Toutefois, la thèse de Mahan ne se veut pas complète selon Halford Mackinder. Dans une conférence intitulé « Le pivot géographique de l’histoire », Mackinder reconnaît la pertinence des thèses de Mahan pour mieux dénoncer leur inutilité géopolitique : pour relier l’Europe à l’Asie, il devient plus simple et efficace d’emprunter la voie terrestre. La puissance globale ne dépend plus tant de la capacité à maîtriser les mers que celle de contrôler les terres. Le défi est désormais de s’emparer du Heartland (territoire central) eurasiatique, défi renforcé par la hantise de voir la Russie le contrôler. Cependant, il est nécessaire de noter qu’il ne s’agit en rien d’un dédain envers la puissance maritime. Simplement, la puissance maritime ne devient que la conséquence et non la source de la puissance terrestre.

Au cours du 19ème siècle, Nicholas J. Spykman réalise la synthèse entre Mahan et Mackinder. Il insiste sur la concentration des efforts sur le Rimland (« bord du monde »). Il s’agit de la ceinture littorale qui enserre littéralement le Heartland décrit par Mackinder.  En somme, Spykman valide Mahan sans contredire Mackinder. Le Rimland présente un double avantage : d’une part, il assure la maîtrise des mers, d’autre part, il permet le maintien de la pression sur le Heartland.

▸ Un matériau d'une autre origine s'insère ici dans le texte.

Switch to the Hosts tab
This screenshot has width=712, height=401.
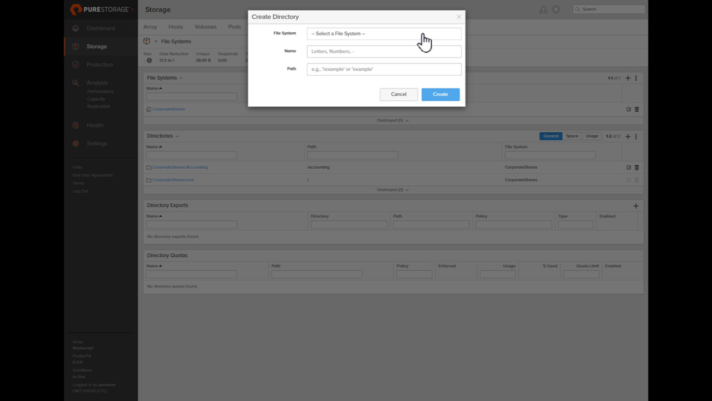tap(176, 27)
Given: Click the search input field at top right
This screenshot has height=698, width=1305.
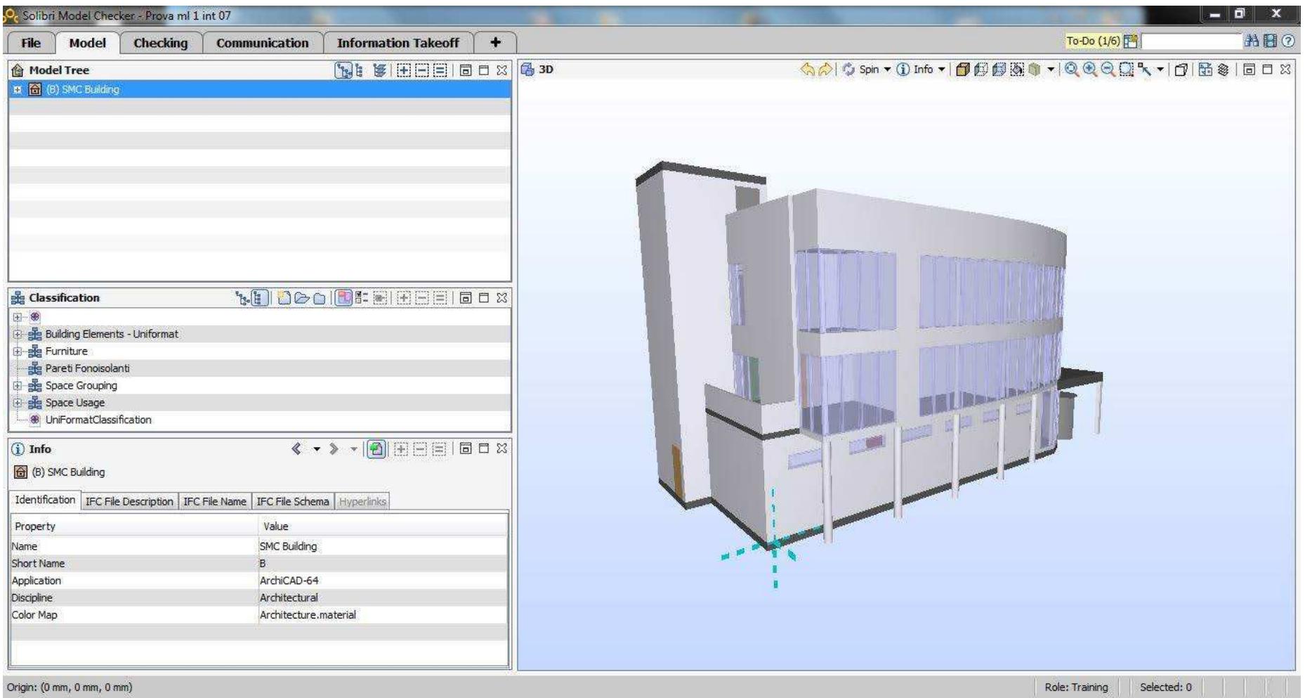Looking at the screenshot, I should [x=1191, y=41].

En conclusion, en termes de gestion des espaces maritimes, Spykman appelle les États à s’insérer dans une zone tampon entre les puissances maritimes et les puissances terrestres, à fonctionner de manière amphibie, à se défendre sur terre et mer.

Une étude de cas sur la Chine nous permet d’établir le lien entre la puissance maritime purement militaire et la puissance maritime à visées économiques.

La modernisation fulgurante des capacités maritimes chinoises (porte-avion Liaoning en 2012, corvettes Jiangdao, destroyers multifonctions Luoyang II) marque la volonté portée par Xi Jinping de créer une puissance amphibie, une puissance capable de projeter sur terre une force militaire venant de la mer. Toutefois, en vertu des perspectives militaires nuancées par un climat régional conflictuel, l’aspect économique de la puissance amphibie chinoise permet d’ouvrir de nouveaux horizons tant pour la sécurisation de ses approvisionnements le long du collier de perle, tant pour les pénétrations de marchés économiques.

On retrouve ici la théorie plus contemporaine de Jean Gottmann. La mondialisation a pour support privilégié les espaces maritimes : « il faut avoir présent à l’esprit que la maritimisation est un phénomène irréversible et croissant ; les nations se tournent de plus en plus vers la mer ; elles développent sans cesse leurs intérêts » selon André Vigarié. Dès lors, la puissance découle moins de la capacité à contrôler des terres qu’à contrôler les flux. Gottmann fait des régions littorales les véritables sièges de la puissance à l’instar de la Megalopolis, symbole des fortes interactions entre les phénomènes de mondialisation et de maritimisation.

En conclusion, l’important n’est pas de choisir entre le contrôle unique des mers (Mahan), des terres (Mackinder) mais de prendre conscience du caractère crucial des littoraux. Les luttes pour les ZEE (Zones Economiques Exclusives) à l’image du conflit sino-japonais pour les îles Senkaku/Diaoyu illustrent cette prise de conscience à l’échelle mondiale. Selon Maurice Papon, on assiste à une croissante nationalisation des espaces maritimes depuis l’accord de Montego Bay de 1982. Spykman et Gottmann ne partagent toutefois pas exactement la même pensée. Pour Gottmann qui s’inscrit dans une démarche résolument moderne, la puissance maritime est d’abord économique et non militaire.